** Opening Excerpted data block **

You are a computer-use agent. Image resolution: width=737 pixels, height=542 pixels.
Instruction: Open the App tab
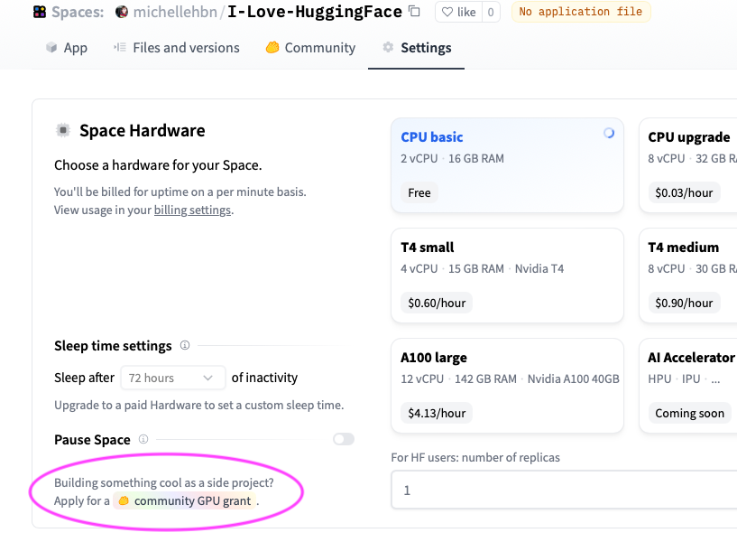click(67, 48)
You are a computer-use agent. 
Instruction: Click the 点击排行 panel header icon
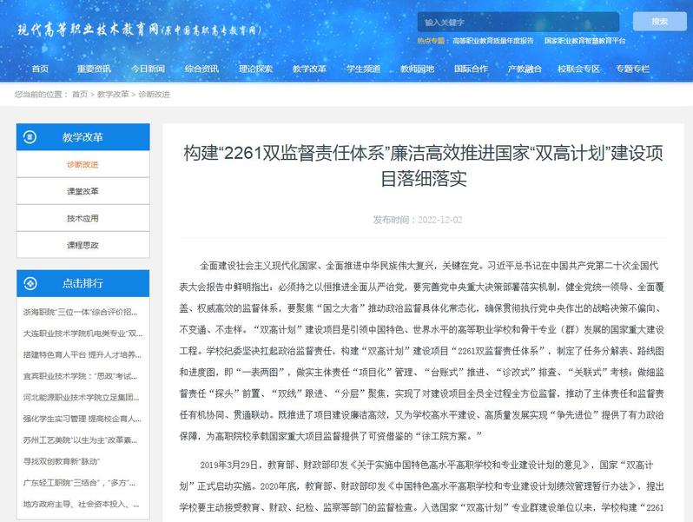[31, 282]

** Closing Excerpted data block **

Please transcribe exactly the lines from the one containing "Instruction: Open the App tab" through the last line of the records above, both included, and leave out every picture.

_Expected answer_
Instruction: Open the App tab
click(67, 48)
You are a computer-use agent. 
Instruction: Click the 点击排行 panel header icon
[31, 282]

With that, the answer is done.